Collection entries
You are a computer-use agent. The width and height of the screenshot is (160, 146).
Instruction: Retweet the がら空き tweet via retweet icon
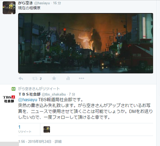point(35,79)
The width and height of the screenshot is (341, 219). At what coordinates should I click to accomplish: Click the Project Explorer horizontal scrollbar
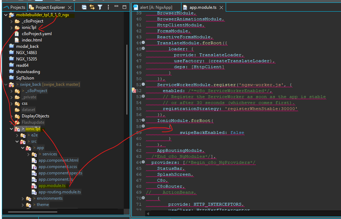[x=32, y=212]
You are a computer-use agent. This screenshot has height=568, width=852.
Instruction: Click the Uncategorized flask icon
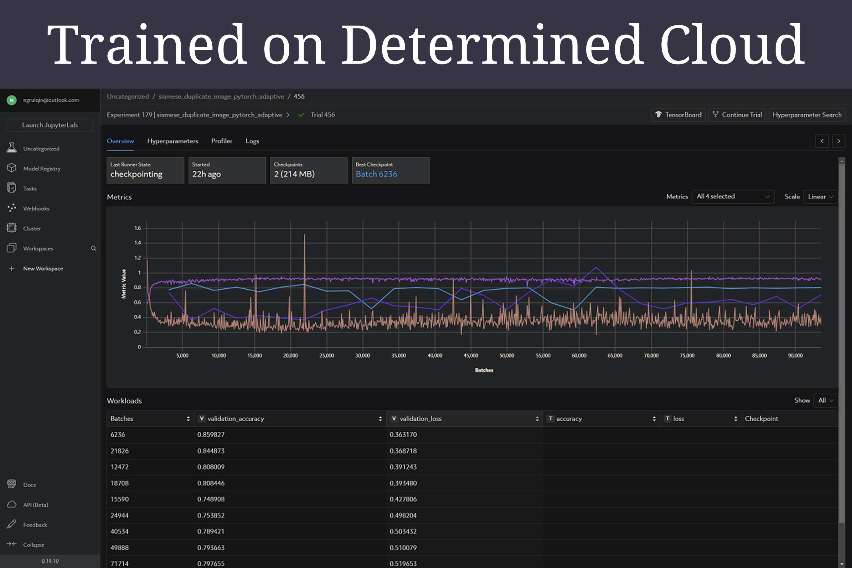pos(12,148)
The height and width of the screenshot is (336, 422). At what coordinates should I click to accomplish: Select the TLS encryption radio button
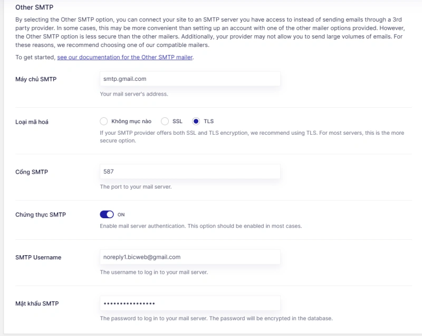click(196, 122)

> **Goal**: Update the records above by replacing "screenshot" with "screen image" wherever it appears, changing nothing else. Leave the pictures out of your answer.

> **The output**:
You are a computer-use agent. The width and height of the screen image is (160, 146).
Instruction: Retweet the がら空き tweet via retweet icon
point(35,79)
The width and height of the screen image is (341, 219). At what coordinates should I click to accomplish: Click the Project Explorer horizontal scrollbar
[x=32, y=212]
You are a computer-use agent. This screen image has height=568, width=852.
Instruction: Click the Uncategorized flask icon
pos(12,148)
The height and width of the screen image is (336, 422). At what coordinates should I click to accomplish: Select the TLS encryption radio button
click(196, 122)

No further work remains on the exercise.